Such threats would include: a persistent
and increasing resort to debt-financed growth and
a concomitant, growing imbalance in the trade
deficit, leading the US ever further into
financial dependency and so leaving it dangerously
indebted to rival nations, which could (at least
theoretically) pull the plug at any time. This, in
turn, is occurring against the backdrop of an
increasingly problematic, Vietnam-style quagmire
in Iraq, against imperial overstretch, and against
a related ongoing crisis in energy prices, itself
spurring an ever more frantic competition for
energy security, which will surely intensify
existing global and regional rivalries.
Just as a haystack soaked in kerosene will
appear relatively benign until somebody strikes a
match, so too, although America's long-standing
economic problems have not yet led to financial
Armageddon, this in no way invalidates the threat
ultimately posed. For economy watchers in 2005,
the key, of course, is to imagine which event (or
combination of them) might represent the match
that could set this "haystack" alight - if there
is indeed one "event" which has the capability of
precipitating the bursting of a historically
unprecedented credit bubble.
The odd thing
about credit bubbles is that they have no
determined resolution, nor is there anything about
such a dynamic that specifies the path by which it
will be reversed; nor is there some specific level
of financial excess guaranteed to eventually put
an end to it. The beginning of that end could
potentially be set off at any level at any time.

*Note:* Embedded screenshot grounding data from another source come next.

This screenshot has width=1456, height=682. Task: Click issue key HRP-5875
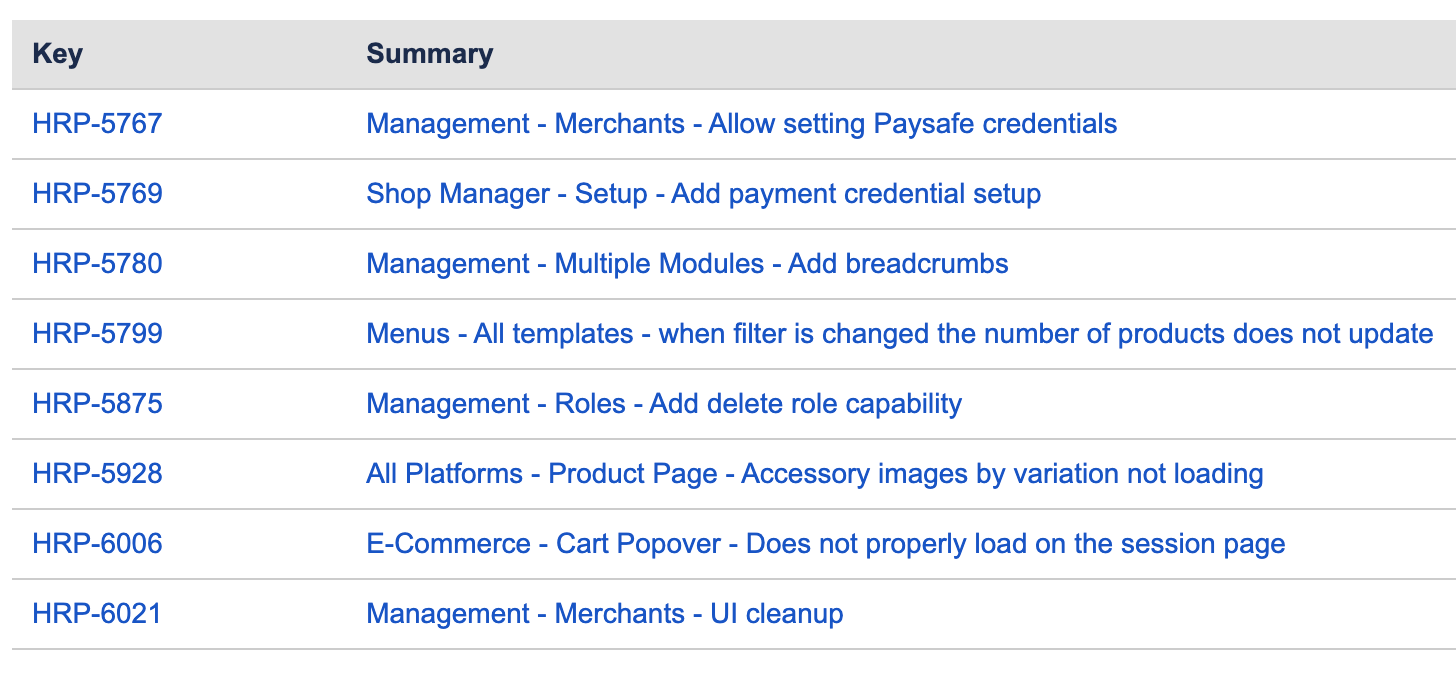pos(97,404)
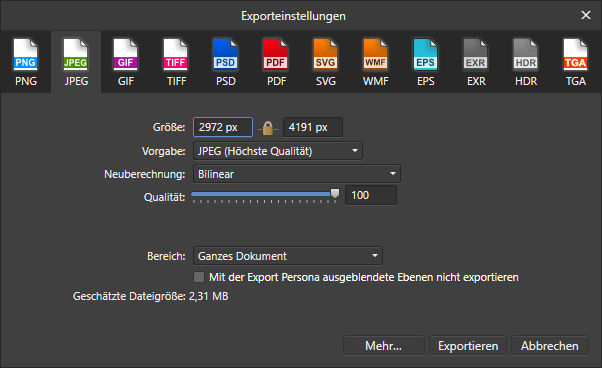Switch to the TIFF format icon
602x368 pixels.
pos(176,62)
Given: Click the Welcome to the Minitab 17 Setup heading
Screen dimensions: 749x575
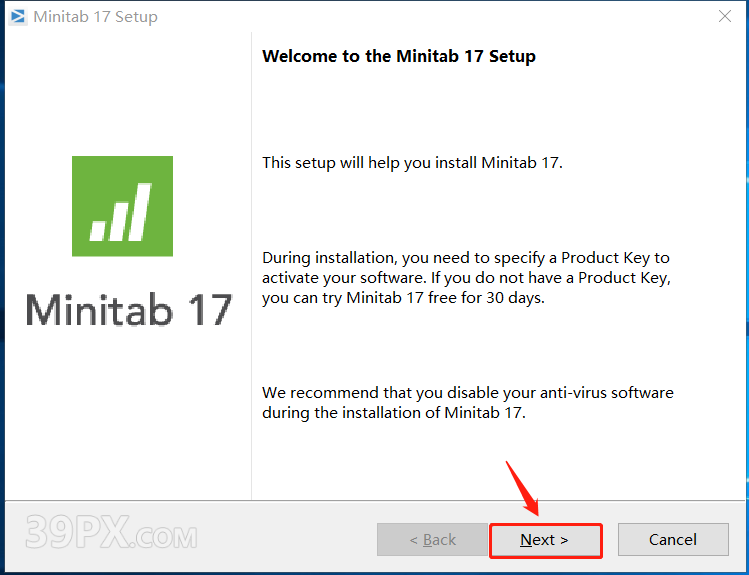Looking at the screenshot, I should pyautogui.click(x=399, y=56).
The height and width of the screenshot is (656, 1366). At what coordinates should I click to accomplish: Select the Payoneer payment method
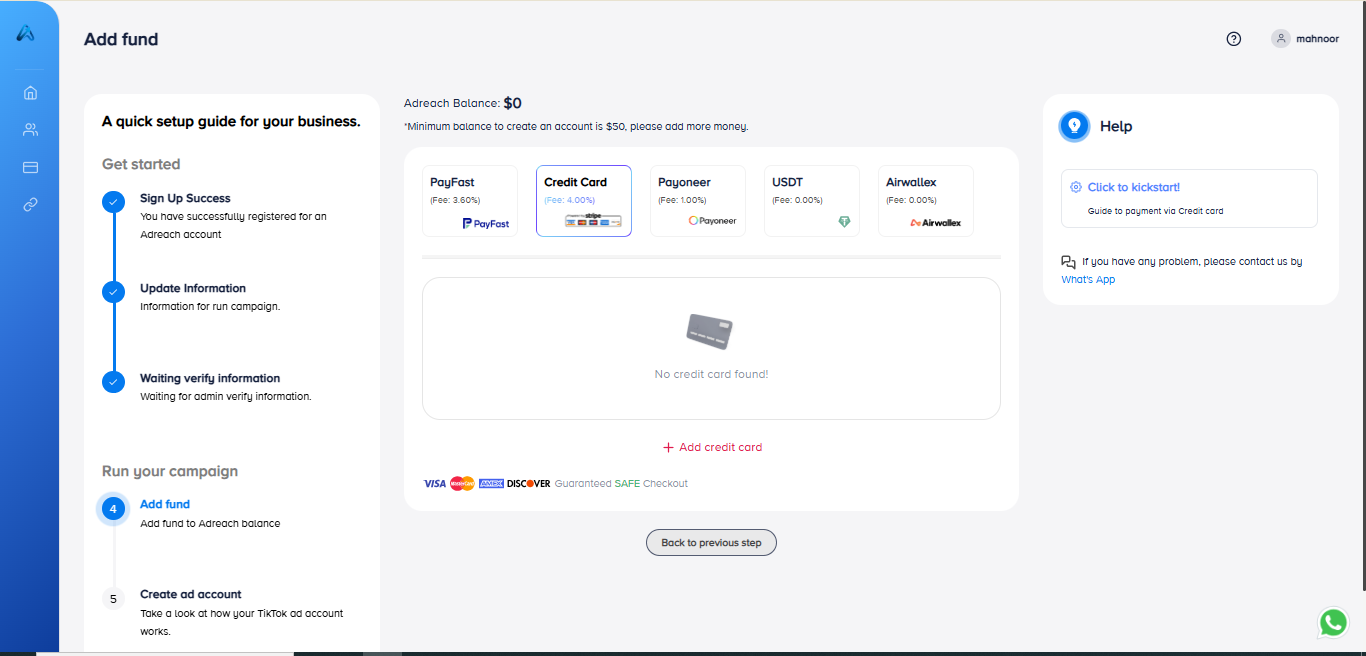(698, 201)
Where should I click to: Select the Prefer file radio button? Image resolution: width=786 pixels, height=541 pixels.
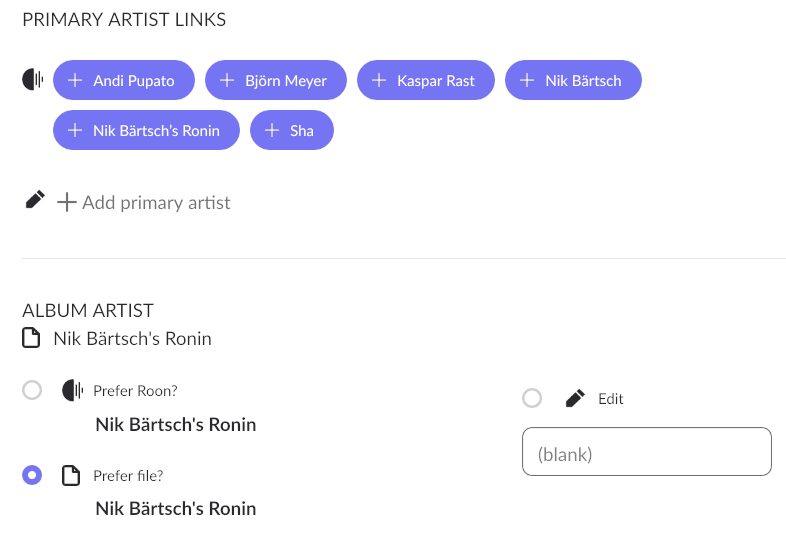pyautogui.click(x=32, y=475)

Nevertheless, it is possible to sketch out several
scenarios that could conceivably, in the 11 months
left to 2005, trigger such a reversal or even
something approaching economic collapse.
Debt: A policy on steroids The
Achilles' heel of the US economy is certainly
debt. It is generally assumed that increases in
credit stimulate consumer demand. In the short run
that is true, but the long run is another matter
altogether. When debt levels are as high as those
the United States is carrying today, further
increases in debt created by credit expansion can
come to act as a burden on demand. Signs of this
are already in the air - or rather in what has
been, by historic standards, only feeble economic
growth in the US economy over President George W
Bush's first term in office.
Think of the
present mountain of national debt as the policy
equivalent of steroids. It has so far managed to
create a reasonably flattering picture of economic
prosperity, much as steroid use in baseball has
flattered the batting averages of some of the
game's stars over the past decade. But unlike
major-league baseball, forced to act by scandal
and Senate threats, America's monetary and
financial officials still refuse to implement
policies designed to curb the growth of a
steroidal debt burden. If anything, addiction has
set in and policy has increasingly appeared
designed to encourage ever larger doses of
indebtedness. Each bailout or promise of a
government safety net has only led to more of the
same: the Penn Central crisis; the Chrysler and
Lockheed bailouts; the rescue of much of the
savings-and-loan as well as commercial-banking
system in the early 1990s; the 1998 bailout of the
hedge fund Long Term Capital Management; and the
persistent reluctance of US officials to regulate
the country's increasingly speculative financial
system, which not only has led to fiascoes like
Enron - the 21st-century poster child for what
ails the US economy - but speaks to the dangers of
excessive debt, corrupt financial practices,
highly dubious accounting, and endless conflicts
of interest.
The result of this reluctance
to confront the consequences of America's credit
excesses - a federal-government debt level that is
now at US$7.5 trillion. Of this, $1 trillion is
ancient history; the other $6.5 trillion has built
up over the past three decades; the last $2
trillion in the past eight years; and the last $1
trillion in the past two years alone. According to
economist Andre Gunder Frank, "All Uncle Sam's
debt, including private household consumer
credit-card, mortgage etc debt of about $10
trillion, plus corporate and financial, with
options, derivatives and the like, and state and
local government debt comes to an unvisualizable,
indeed unimaginable, $37 trillion, which is nearly
four times Uncle Sam's GDP [gross domestic
product]" (see Why the
emperor has no clothes, Asia Times
Online, January 6). This rising level of
indebtedness will become a huge deflationary
weight on economic activity if debt growth should
seriously slow - which is the economic equivalent
of a Catch-22.
The 'Blanche Dubois'
economy The situation of the US economy
becomes yet more precarious when you consider that
the country's major creditors are foreigners.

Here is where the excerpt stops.